Zum Glück gibt es aber noch die Initiative Burschenschaftliche Zukunft (IBZ), der »liberale Flügel« (FAZ) in der Deutschen Burschenschaft, die »progressiven Burschen« (Die Zeit). Ihren Vertretern trauen die Medien anscheinend zu, den Rechtsruck des Dachverbands zu verhindern. Abgesehen davon, dass die Mehrheit der vermeintlich liberalen Verbände bereits ankündigte, die DB verlassen zu wollen, lohnt sich ein Blick hinter die Fassade. Denn bei Weidners Tiraden handelte es sich keineswegs um einen einmaligen Fauxpas, sie zeugen vielmehr von der ideologischen Kohärenz und Kontinuität innerhalb der DB. Bereits in den sechziger Jahren war die Verstrickung von Mitgliedern der Wiener DB-Burschenschaft Olympia in rechtsterroristische Aktivitäten bekannt geworden. Die Beherbergung eines rechtsextremen Straftäters durch die Münchner Burschenschaft Danubia nach einem rassistischen Überfall und die Verurteilung des Holocaustleugners und Alten Herren der DB, Herwig Nachtmann, sind weitere Beispiele. An die Lernfähigkeit des Verbandes kann wohl nur appellieren, wer dessen Vergangenheit ausblendet. So hatte die besagte Olympia bis 2010 den Vorsitz innerhalb der Burschenschaftlichen Gemeinschaft inne und Nachtmann war von 2005 bis 2008 Schriftleiter der Burschenschaftlichen Blätter.

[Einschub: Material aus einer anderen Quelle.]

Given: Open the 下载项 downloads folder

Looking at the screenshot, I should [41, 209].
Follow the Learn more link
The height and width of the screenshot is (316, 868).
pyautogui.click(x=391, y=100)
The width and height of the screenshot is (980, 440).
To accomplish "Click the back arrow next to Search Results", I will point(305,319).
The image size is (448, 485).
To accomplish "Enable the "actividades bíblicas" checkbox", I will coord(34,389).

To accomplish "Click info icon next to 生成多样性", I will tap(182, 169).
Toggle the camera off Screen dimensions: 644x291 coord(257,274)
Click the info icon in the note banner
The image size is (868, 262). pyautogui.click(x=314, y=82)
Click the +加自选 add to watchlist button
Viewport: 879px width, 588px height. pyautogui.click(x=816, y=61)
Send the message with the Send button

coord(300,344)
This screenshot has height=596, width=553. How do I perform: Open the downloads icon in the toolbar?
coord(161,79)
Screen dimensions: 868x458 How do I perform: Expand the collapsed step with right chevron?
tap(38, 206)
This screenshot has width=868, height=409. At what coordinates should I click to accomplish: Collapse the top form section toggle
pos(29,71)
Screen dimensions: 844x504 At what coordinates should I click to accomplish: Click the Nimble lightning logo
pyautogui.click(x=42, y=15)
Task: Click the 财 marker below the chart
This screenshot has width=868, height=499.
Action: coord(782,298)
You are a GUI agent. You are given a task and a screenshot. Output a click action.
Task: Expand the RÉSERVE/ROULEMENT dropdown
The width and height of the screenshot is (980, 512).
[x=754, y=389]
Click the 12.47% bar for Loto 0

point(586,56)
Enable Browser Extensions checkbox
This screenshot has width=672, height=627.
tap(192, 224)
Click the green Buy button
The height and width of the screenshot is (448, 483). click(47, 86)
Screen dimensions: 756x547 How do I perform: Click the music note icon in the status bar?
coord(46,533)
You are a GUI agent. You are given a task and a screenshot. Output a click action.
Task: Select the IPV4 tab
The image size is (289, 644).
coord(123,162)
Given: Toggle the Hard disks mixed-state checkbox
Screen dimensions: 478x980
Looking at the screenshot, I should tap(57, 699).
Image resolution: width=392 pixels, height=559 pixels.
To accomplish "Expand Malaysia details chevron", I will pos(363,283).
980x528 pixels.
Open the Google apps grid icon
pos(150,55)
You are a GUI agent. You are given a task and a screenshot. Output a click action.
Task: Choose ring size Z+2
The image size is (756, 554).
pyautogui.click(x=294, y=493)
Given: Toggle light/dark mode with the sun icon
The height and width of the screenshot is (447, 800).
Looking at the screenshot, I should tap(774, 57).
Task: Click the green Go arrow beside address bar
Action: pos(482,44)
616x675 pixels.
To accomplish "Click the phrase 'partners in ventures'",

Eigentlich hätte man erwarten können, dass dieser Rechtstümelei schon zu einem früheren Zeitpunkt konsequent begegnet worden wäre. Stattdessen lobte Bundeskanzler Helmut Kohl (CDU) den Verband für die »Stärkung des Geschichtsbewusstseins« und die Bundesregierung entsandte noch Mitte der neunziger Jahre einen parlamentarischen Staatssekretär zum Burschentag nach Eisenach. Prominente Alte Herren wie der Bundesverkehrsminister Peter Ramsauer (CSU), der Bundestagsabgeordnete Hans-Peter Uhl (CDU) oder Berlins ehemaliger Bürgermeister Eberhard Diepgen (CDU) verleihen der Deutschen Burschenschaft noch heute mit ihrem Namen einen seriösen Anstrich. Zwar rechnen sich auch deren Burschenschaften dem national-liberalen Flügel zu, doch was »liberale Bünde« in der Deutschen Burschenschaft bedeuten, bewies jüngst die Freiburger Burschenschaft Teutonia. Die Verbindung, deren Altherrenschaft Gründungsmitglied der reformistischen Initiative Burschenschaftliche Zukunft ist, und die sich selbst »in der Mitte des demokratischen Spektrums« verortet, schmückte ihr Programm zum aktuellen Wintersemester mit einem pathetischen Vers von Michael Regener, dem ehemaligen Sänger der bekannten Naziband Landser. Ende November äußerte Rolf Piechowicz, Vorsitzender der Alten Herren der Teutonia, gegenüber der Badischen Zeitung Bedauern über die Verwendung des Zitats.